Single by Rüfüs Du Sol

from the album Solace
- Released: 10 August 2018
- Genre: Deep house; indietronica; ^{[citation needed]}
- Length: 5:49
- Label: Rüfüs Du Sol
- Songwriters: Jon George; Tyrone Lindqvist; James Hunt;
- Producers: Jon George; Tyrone Lindqvist; James Hunt;

Rüfüs Du Sol singles chronology
| "No Place" (2018) | "Underwater" (2018) | "Lost in My Mind" (2018) |

= Underwater (Rüfüs Du Sol song) =

"Underwater" is a song by Australian alternative dance group Rüfüs Du Sol, released on 10 August 2018 as the second single from their third studio album Solace (2018).

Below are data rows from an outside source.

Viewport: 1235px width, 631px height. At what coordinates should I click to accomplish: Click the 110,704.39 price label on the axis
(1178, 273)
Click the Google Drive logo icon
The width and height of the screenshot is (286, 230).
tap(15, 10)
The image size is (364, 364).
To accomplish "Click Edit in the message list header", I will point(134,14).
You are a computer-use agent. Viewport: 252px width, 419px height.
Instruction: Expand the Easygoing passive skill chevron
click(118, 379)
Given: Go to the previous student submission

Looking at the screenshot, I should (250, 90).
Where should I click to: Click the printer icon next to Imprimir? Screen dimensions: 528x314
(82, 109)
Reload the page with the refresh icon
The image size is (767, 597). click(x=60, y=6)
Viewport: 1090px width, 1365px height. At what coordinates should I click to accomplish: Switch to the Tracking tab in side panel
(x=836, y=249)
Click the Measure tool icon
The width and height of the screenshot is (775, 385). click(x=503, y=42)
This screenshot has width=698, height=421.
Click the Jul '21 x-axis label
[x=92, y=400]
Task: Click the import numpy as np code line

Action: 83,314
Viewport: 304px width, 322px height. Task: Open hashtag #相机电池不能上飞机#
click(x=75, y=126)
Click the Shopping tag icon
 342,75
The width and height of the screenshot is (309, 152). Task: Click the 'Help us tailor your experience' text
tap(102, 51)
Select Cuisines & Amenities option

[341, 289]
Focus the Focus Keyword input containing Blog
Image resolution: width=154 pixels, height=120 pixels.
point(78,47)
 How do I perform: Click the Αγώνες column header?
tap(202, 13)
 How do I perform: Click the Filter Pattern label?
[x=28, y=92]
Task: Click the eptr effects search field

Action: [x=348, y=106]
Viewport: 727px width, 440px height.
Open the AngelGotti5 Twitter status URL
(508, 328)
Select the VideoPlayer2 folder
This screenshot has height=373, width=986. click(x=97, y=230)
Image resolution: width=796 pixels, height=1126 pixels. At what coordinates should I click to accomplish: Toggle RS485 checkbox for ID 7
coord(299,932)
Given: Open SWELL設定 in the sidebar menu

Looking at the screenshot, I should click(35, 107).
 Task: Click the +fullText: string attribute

In November 2019, the song received a nomination for Best Dance Recording at the 62nd Annual Grammy Awards.

==Reception==
Sose Fuamoli from Triple J described "Underwater" as "an envelope pusher when it comes to production" adding that "thumping beats and Tyrone Lindqvist's soaring vocals have pulled the band right back into our eyeline, front and centre."

Kat Benin from Billboard said "'Underwater' sounds like its title. It opens with blinking, repetitive synth, murky as if coming through depths of blue. A chorus of ghostly voices lures you deeper as singer Tyrone Lindqvist whispers you to move further away. You can't, of course. You're completely trapped by RÜFÜS' dark magic. If you like a little creepiness with your cool, dig that flatline beat at the end."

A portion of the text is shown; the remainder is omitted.